**TASK INSTRUCTIONS**.
(1) In the review of Sinéad O'Connor's album The Lion and the Cobra, which instrument does she play?
(2) Pick up the review of Sinéad O'Connor's album The Lion and the Cobra after its final sentence and extend it.
--- SELECTED EXCERPT ---
Sinéad O’Connor is a wonderful anomaly. Women in rock music tend to come across as either spandex-clad, sexual cutie-pies or as asexual, sensitive folkie singer/songwriter types. Ms. O’Connor is certainly neither and yet, at times, both. She writes, wrote, or co-wrote every cut on The Lion and the Cobra, plays guitar, and sings exhibiting a great measure of intellectual sensitivity and lyrical acumen.
The material she has created, though, transcends the usual heavy-handed clichés and sparseness of the singer/songwriter genre in that it is complex, disturbing, and fully-realized. On the other side of the coin, O’Connor is aggressively sexual, a highly sensual creature in word and voice despite her unconventional (by social standards of beauty) shaved head and masculine appearance. Thus, the wonder and the anomaly...
--- MATERIAL PROVIDED ---
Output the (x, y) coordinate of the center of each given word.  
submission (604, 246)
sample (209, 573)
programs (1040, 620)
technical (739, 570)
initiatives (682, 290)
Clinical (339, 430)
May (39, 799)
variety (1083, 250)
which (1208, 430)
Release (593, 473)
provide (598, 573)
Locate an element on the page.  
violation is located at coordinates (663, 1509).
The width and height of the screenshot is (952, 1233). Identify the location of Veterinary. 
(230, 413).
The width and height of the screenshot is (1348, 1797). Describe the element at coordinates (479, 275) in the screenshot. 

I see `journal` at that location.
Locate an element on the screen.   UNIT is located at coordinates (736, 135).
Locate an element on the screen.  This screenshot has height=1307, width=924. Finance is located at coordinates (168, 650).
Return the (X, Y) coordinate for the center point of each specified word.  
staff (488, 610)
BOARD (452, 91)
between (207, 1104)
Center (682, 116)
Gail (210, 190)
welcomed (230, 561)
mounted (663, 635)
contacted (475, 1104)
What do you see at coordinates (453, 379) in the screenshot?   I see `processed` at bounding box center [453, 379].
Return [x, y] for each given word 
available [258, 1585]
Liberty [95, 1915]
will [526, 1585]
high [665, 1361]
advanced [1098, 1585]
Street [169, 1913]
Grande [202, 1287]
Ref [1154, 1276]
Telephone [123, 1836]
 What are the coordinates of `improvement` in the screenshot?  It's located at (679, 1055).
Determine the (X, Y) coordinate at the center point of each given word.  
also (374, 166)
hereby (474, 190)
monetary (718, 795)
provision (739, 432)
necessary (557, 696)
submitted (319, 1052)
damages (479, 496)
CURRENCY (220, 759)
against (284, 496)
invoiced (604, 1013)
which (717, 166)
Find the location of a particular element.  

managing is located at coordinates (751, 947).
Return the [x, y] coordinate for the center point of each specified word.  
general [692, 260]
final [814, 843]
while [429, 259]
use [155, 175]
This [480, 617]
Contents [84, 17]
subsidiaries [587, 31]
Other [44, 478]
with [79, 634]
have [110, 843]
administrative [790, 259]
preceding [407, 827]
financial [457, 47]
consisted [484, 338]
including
---
**RESPONSES PER TASK**.
(1) Guitar.

(2)
The Lion and the Cobra is a delightful and entertaining album, an artistic triumph of form and substance. Incorporating an almost Baroque instrumental approach with her haunting, ethereal vocals, one had to search for the lyrics beneath a poetic, embroidered web of emotion and passion, the mark of O’Connor’s singular and personal vision. Often compared with Kate Bush – another outstanding female artist who travels similar starlit paths – O’Connor, in reality, more favorably compares with Peter Gabriel.
With her great musical ability, willingness to go beyond the boundaries of traditional pop formats, and her talented use of the voice as an instrument in its own right, O’Connor shares with Gabriel an interest in artistic experimentation and the use of instrumentation to stretch and extend the limits of rock music as we know it. The Lion and the Cobra is an album which, at times, is loud and harsh, soft and whispering, dreamlike and disturbing, at once both rhythmic and syncopated, cacophonic and never, never dull. (Chrysalis Records, released November 1987)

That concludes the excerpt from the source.